TASK TO COMPLETE: Return the data in full, exactly as it was written.

SUPPLIED ENTRIES Start Marker

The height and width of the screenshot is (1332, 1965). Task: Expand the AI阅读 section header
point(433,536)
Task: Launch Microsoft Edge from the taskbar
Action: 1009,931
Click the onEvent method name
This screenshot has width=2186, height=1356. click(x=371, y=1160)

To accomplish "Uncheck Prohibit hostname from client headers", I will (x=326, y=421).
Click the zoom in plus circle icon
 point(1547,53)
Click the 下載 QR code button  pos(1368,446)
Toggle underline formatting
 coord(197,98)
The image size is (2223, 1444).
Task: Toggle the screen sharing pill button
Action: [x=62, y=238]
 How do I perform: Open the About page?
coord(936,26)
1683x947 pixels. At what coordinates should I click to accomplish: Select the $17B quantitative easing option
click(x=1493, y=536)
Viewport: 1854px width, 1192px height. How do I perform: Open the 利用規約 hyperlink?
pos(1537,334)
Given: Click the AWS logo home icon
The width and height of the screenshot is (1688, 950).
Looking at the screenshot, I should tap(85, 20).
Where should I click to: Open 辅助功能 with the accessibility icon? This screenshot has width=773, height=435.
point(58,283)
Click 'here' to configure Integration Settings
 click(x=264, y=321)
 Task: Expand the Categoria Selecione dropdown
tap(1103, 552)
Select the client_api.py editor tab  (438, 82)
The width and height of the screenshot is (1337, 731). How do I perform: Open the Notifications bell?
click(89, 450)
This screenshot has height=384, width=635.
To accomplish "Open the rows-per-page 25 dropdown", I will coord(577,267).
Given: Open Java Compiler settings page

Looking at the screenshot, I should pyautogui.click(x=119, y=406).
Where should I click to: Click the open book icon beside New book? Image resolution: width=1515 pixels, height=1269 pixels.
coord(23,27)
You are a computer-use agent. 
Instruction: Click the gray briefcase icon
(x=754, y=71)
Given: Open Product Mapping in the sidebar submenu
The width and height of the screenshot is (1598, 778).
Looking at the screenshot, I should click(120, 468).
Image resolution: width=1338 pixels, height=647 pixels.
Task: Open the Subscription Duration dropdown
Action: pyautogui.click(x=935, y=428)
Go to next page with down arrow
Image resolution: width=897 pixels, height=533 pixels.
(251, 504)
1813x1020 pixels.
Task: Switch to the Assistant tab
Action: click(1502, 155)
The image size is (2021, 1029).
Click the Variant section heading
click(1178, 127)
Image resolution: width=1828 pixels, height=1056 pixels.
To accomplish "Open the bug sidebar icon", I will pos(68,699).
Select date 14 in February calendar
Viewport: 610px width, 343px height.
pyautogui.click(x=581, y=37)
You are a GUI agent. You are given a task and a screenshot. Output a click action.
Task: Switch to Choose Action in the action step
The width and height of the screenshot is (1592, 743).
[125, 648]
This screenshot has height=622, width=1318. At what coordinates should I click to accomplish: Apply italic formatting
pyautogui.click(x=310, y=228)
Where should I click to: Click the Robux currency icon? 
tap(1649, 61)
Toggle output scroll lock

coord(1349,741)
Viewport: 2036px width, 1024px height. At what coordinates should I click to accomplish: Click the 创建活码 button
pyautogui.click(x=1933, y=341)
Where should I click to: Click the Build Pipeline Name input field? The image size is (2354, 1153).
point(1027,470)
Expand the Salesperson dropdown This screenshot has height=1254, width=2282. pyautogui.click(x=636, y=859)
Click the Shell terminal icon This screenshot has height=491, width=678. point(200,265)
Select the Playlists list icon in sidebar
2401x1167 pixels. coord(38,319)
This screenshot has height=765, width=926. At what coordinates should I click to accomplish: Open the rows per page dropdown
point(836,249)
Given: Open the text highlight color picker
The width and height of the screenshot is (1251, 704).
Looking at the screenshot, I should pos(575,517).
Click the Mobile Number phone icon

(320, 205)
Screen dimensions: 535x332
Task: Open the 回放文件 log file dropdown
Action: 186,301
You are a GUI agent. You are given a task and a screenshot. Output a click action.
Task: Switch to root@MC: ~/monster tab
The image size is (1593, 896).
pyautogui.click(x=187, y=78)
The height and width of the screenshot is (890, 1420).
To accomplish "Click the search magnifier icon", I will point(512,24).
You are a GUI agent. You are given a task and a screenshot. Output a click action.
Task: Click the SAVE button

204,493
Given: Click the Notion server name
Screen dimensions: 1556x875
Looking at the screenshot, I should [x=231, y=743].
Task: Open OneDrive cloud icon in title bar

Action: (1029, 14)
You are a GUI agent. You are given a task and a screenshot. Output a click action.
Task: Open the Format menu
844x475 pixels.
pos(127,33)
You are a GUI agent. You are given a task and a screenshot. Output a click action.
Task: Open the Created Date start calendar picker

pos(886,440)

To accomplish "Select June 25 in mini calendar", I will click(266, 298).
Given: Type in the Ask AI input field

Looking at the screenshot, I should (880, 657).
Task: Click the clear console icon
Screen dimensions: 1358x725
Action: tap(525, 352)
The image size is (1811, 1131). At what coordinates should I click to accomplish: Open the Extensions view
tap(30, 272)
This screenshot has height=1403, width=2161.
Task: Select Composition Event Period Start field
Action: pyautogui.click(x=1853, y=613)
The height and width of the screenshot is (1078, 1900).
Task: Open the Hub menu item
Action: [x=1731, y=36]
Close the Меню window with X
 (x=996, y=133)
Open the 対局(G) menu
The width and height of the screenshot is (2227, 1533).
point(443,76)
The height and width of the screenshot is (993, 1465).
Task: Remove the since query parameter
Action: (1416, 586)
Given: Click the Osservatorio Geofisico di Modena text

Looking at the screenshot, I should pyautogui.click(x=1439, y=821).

SUPPLIED ENTRIES End Marker

TASK RESULT:
The height and width of the screenshot is (1332, 1965). Task: Expand the AI阅读 section header
point(433,536)
Task: Launch Microsoft Edge from the taskbar
Action: 1009,931
Click the onEvent method name
This screenshot has width=2186, height=1356. click(x=371, y=1160)

To accomplish "Uncheck Prohibit hostname from client headers", I will (x=326, y=421).
Click the zoom in plus circle icon
 point(1547,53)
Click the 下載 QR code button  pos(1368,446)
Toggle underline formatting
 coord(197,98)
The image size is (2223, 1444).
Task: Toggle the screen sharing pill button
Action: [x=62, y=238]
 How do I perform: Open the About page?
coord(936,26)
1683x947 pixels. At what coordinates should I click to accomplish: Select the $17B quantitative easing option
click(x=1493, y=536)
Viewport: 1854px width, 1192px height. How do I perform: Open the 利用規約 hyperlink?
pos(1537,334)
Given: Click the AWS logo home icon
The width and height of the screenshot is (1688, 950).
Looking at the screenshot, I should tap(85, 20).
Where should I click to: Open 辅助功能 with the accessibility icon? This screenshot has width=773, height=435.
point(58,283)
Click 'here' to configure Integration Settings
 click(x=264, y=321)
 Task: Expand the Categoria Selecione dropdown
tap(1103, 552)
Select the client_api.py editor tab  (438, 82)
The width and height of the screenshot is (1337, 731). How do I perform: Open the Notifications bell?
click(89, 450)
This screenshot has height=384, width=635.
To accomplish "Open the rows-per-page 25 dropdown", I will coord(577,267).
Given: Open Java Compiler settings page

Looking at the screenshot, I should pyautogui.click(x=119, y=406).
Where should I click to: Click the open book icon beside New book? Image resolution: width=1515 pixels, height=1269 pixels.
coord(23,27)
You are a computer-use agent. 
Instruction: Click the gray briefcase icon
(x=754, y=71)
Given: Open Product Mapping in the sidebar submenu
The width and height of the screenshot is (1598, 778).
Looking at the screenshot, I should click(120, 468).
Image resolution: width=1338 pixels, height=647 pixels.
Task: Open the Subscription Duration dropdown
Action: pyautogui.click(x=935, y=428)
Go to next page with down arrow
Image resolution: width=897 pixels, height=533 pixels.
(251, 504)
1813x1020 pixels.
Task: Switch to the Assistant tab
Action: click(1502, 155)
The image size is (2021, 1029).
Click the Variant section heading
click(1178, 127)
Image resolution: width=1828 pixels, height=1056 pixels.
To accomplish "Open the bug sidebar icon", I will pos(68,699).
Select date 14 in February calendar
Viewport: 610px width, 343px height.
pyautogui.click(x=581, y=37)
You are a GUI agent. You are given a task and a screenshot. Output a click action.
Task: Switch to Choose Action in the action step
The width and height of the screenshot is (1592, 743).
[125, 648]
This screenshot has height=622, width=1318. At what coordinates should I click to accomplish: Apply italic formatting
pyautogui.click(x=310, y=228)
Where should I click to: Click the Robux currency icon? 
tap(1649, 61)
Toggle output scroll lock

coord(1349,741)
Viewport: 2036px width, 1024px height. At what coordinates should I click to accomplish: Click the 创建活码 button
pyautogui.click(x=1933, y=341)
Where should I click to: Click the Build Pipeline Name input field? The image size is (2354, 1153).
point(1027,470)
Expand the Salesperson dropdown This screenshot has height=1254, width=2282. pyautogui.click(x=636, y=859)
Click the Shell terminal icon This screenshot has height=491, width=678. point(200,265)
Select the Playlists list icon in sidebar
2401x1167 pixels. coord(38,319)
This screenshot has height=765, width=926. At what coordinates should I click to accomplish: Open the rows per page dropdown
point(836,249)
Given: Open the text highlight color picker
The width and height of the screenshot is (1251, 704).
Looking at the screenshot, I should pos(575,517).
Click the Mobile Number phone icon

(320, 205)
Screen dimensions: 535x332
Task: Open the 回放文件 log file dropdown
Action: 186,301
You are a GUI agent. You are given a task and a screenshot. Output a click action.
Task: Switch to root@MC: ~/monster tab
The image size is (1593, 896).
pyautogui.click(x=187, y=78)
The height and width of the screenshot is (890, 1420).
To accomplish "Click the search magnifier icon", I will point(512,24).
You are a GUI agent. You are given a task and a screenshot. Output a click action.
Task: Click the SAVE button

204,493
Given: Click the Notion server name
Screen dimensions: 1556x875
Looking at the screenshot, I should [x=231, y=743].
Task: Open OneDrive cloud icon in title bar

Action: (1029, 14)
You are a GUI agent. You are given a task and a screenshot. Output a click action.
Task: Open the Format menu
844x475 pixels.
pos(127,33)
You are a GUI agent. You are given a task and a screenshot. Output a click action.
Task: Open the Created Date start calendar picker

pos(886,440)

To accomplish "Select June 25 in mini calendar", I will click(266, 298).
Given: Type in the Ask AI input field

Looking at the screenshot, I should (880, 657).
Task: Click the clear console icon
Screen dimensions: 1358x725
Action: tap(525, 352)
The image size is (1811, 1131). At what coordinates should I click to accomplish: Open the Extensions view
tap(30, 272)
This screenshot has height=1403, width=2161.
Task: Select Composition Event Period Start field
Action: pyautogui.click(x=1853, y=613)
The height and width of the screenshot is (1078, 1900).
Task: Open the Hub menu item
Action: [x=1731, y=36]
Close the Меню window with X
 (x=996, y=133)
Open the 対局(G) menu
The width and height of the screenshot is (2227, 1533).
point(443,76)
The height and width of the screenshot is (993, 1465).
Task: Remove the since query parameter
Action: (1416, 586)
Given: Click the Osservatorio Geofisico di Modena text

Looking at the screenshot, I should pyautogui.click(x=1439, y=821).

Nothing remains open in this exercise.